-- Brief --
Print the line that contains "Image resolution: width=800", then every line after it until the entries end, exactly as they read; do not include pictures.
== Segment start ==
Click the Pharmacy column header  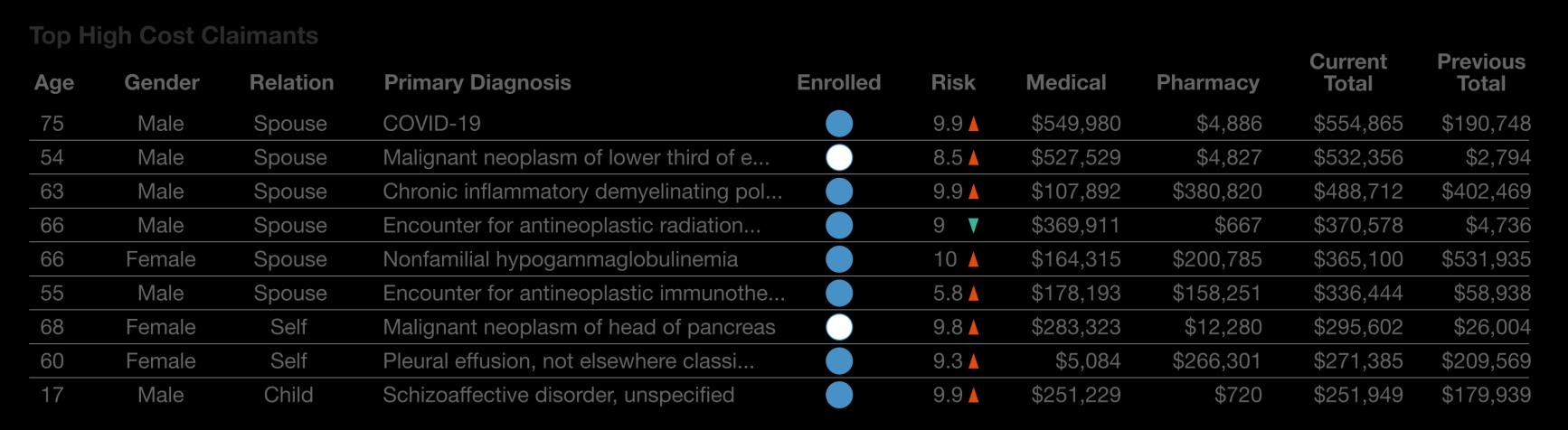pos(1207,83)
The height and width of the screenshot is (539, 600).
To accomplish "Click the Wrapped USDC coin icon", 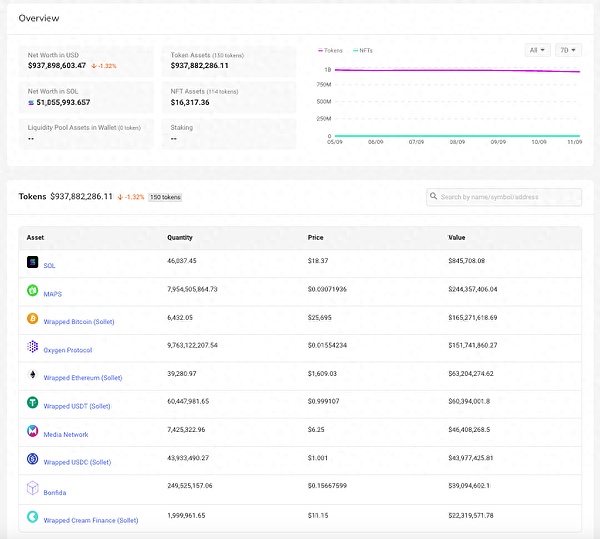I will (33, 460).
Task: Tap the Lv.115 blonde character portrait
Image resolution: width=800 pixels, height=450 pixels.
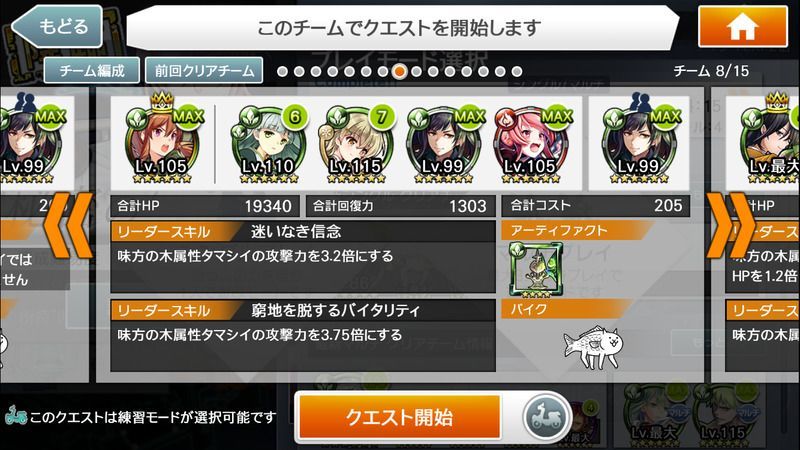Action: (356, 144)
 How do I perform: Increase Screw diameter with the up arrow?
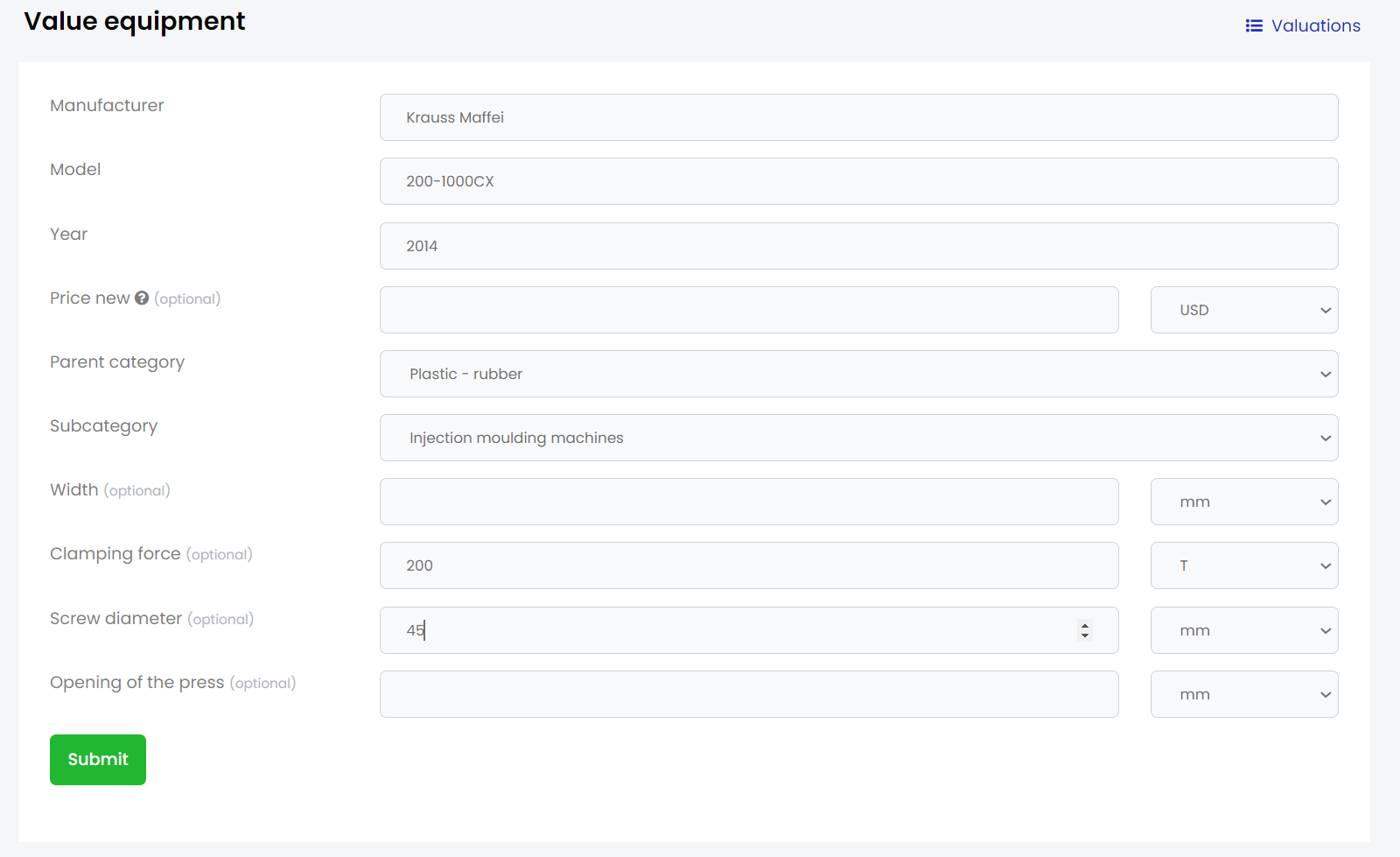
== Segment end ==
-- Solution to this exercise --
Image resolution: width=800 pixels, height=450 pixels.
Action: (356, 144)
 How do I perform: Increase Screw diameter with the up arrow?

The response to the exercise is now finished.